It was August of 2000, and I don't know what it was - something just snapped inside of me. I felt sorry for the animals who had to die because I was hungry for a hamburger or taco, so I went online to research it. Boy, am I ever glad I did.
I found some absolutely HORRID pictures of what happens in factory farms, and it made me so sick that I was practically in hysterics. I grew up in farm country and had been into the processing department of a slaughterhouse. It grossed me out, but I just thought it was "the norm", and I never saw or heard what the animals go through in the "farms." On the day that I saw those pictures and info about what happens to animals in slaughterhouses, I went vegetarian.
The first couple of weeks, I messed up and ate some tacos, then felt horrible afterwards. Your body is so attuned to craving meat, your body is saying yes, but your heart and mind are saying no. It was kind of like a tug-of-war for me. The smell of meat made me crave it so badly that my mouth would water and I would do everything I could not to indulge. Now the smell of meat makes me physically ill. When I felt like I was getting weakened when it came to eating meat, I would go back to the websites with the pictures and facts and it always made me want to perservere.
In June of 2001, something that a (meat-eating) person told me echoed through my mind - "How can you be against the killing of animals, yet give in to products that abuse them? It's like you're saying it's wrong to kill them, but it's ok to let them suffer years of torment." I'm a big person, and I LOVED my cheese. I could eat 1-2 pounds a night if anyone would let me. Everytime I would eat cheese, or any dairy product for that matter, what that person said to me was always in the back of my mind. I saw the pictures of things that happened in the dairy and egg industry, but I loved my cheese and chocolate SO much that I tried to ignore it as best I could.
On April 5, 2004, I'd had enough of the "hiding" and I found the milksucks.com website. I learned more about what happens to the animals in the dairy and egg industries. From that day forward, I have been a vegan and am proud to say that I have not ONCE willingly slipped or messed up. I can still remember the night that I went vegan. My mom was baking toasted cheese raviolis, something that I had not had in AGES and was one of my favorite foods. My mom always teased me about being a vegetarian and even once tried shoving turkey in my mouth, so I was afraid of what her reaction would be when I told her I was going vegan. She just sat there in front of me, eating the raviolis, saying how good they tasted and kept asking me if I wanted any. I said no and I meant it. I did not eat any of them at all and I will always remember that night as my first step to saying "no" to animal products.

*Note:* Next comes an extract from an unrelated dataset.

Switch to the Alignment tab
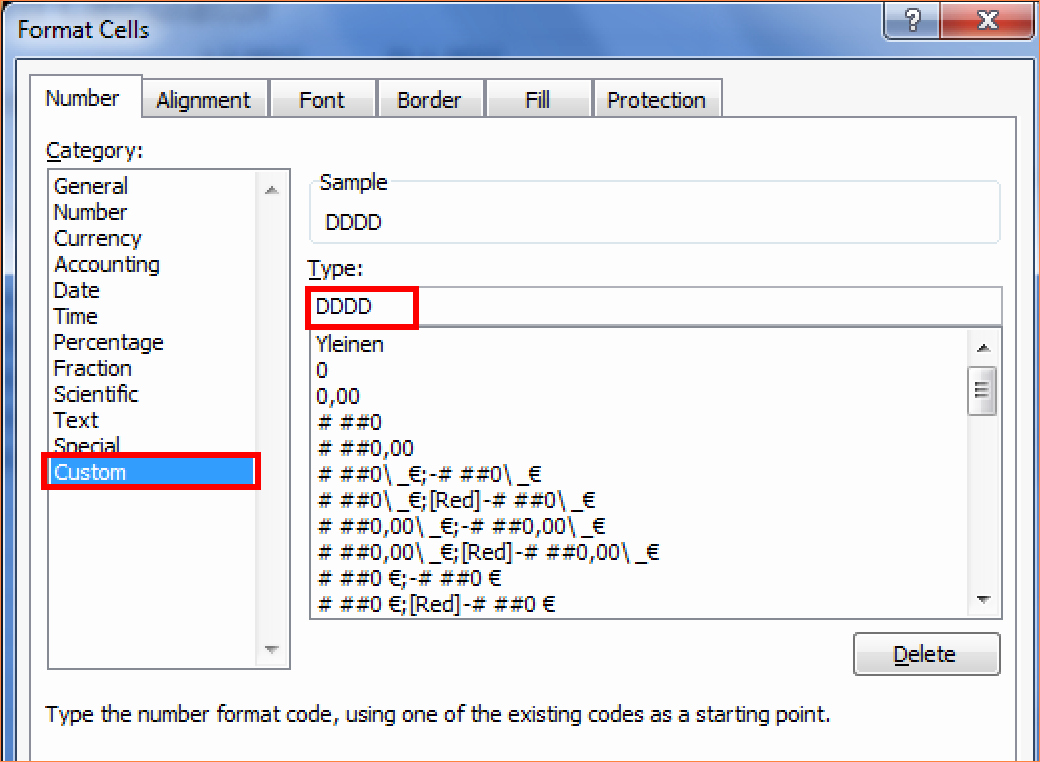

A few months later, I found a video and showed it to my mom, it was about what happens to pigs in slaughterhouses and now she won't eat pork anymore. I'm hoping that she will come around sooner or later and value the lives of ALL "farm animals." I also hear the "What about all of the poor potatoes and heads of lettuce that suffered and died because you ate them?" and "What if you were on an island alone, stuck and there was only a cow on the island, and you were starving, would you eat it?" (I have to admit, I'd said that to a couple of people before). You know, stupid stuff like that people pose to you to try and pacify their minds.

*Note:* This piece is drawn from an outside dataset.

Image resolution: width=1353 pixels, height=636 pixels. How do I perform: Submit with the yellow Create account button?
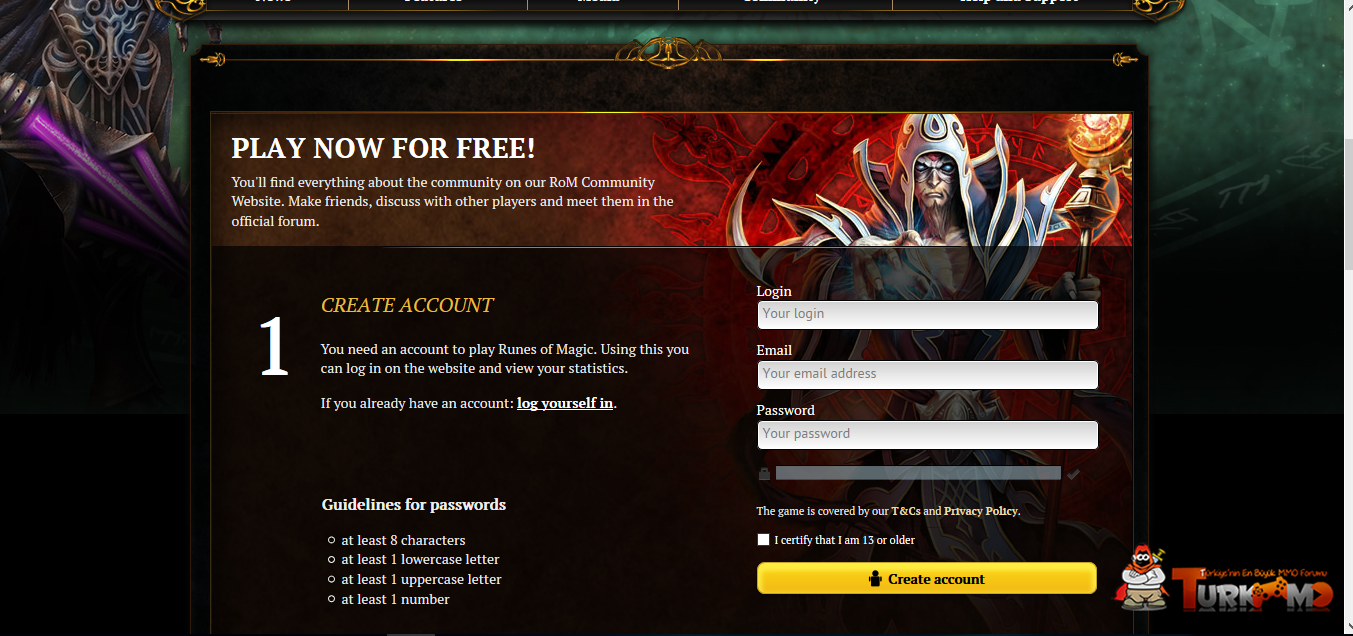click(927, 578)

To tell you the truth, before I was even vegetarian, I believed the common cliche of vegans being radical animal rights activists; the raging violent lunatics who always shoved their views down everyone else's throats. Now that I am a vegan, I have caught more flack from meat/dairy consumers when I haven't even done anything to provoke it. I used to get mad if someone just said they were vegan because deep down inside it made ME feel guilty and so I'd lash out. I realize that that's probably what most people are doing when they don't have any justified reason for attacking a vegan.
So that's my story. I will continue to be an activist. It's hard not being pushy sometimes, but I'm working on it.
--Liz lives in Florida.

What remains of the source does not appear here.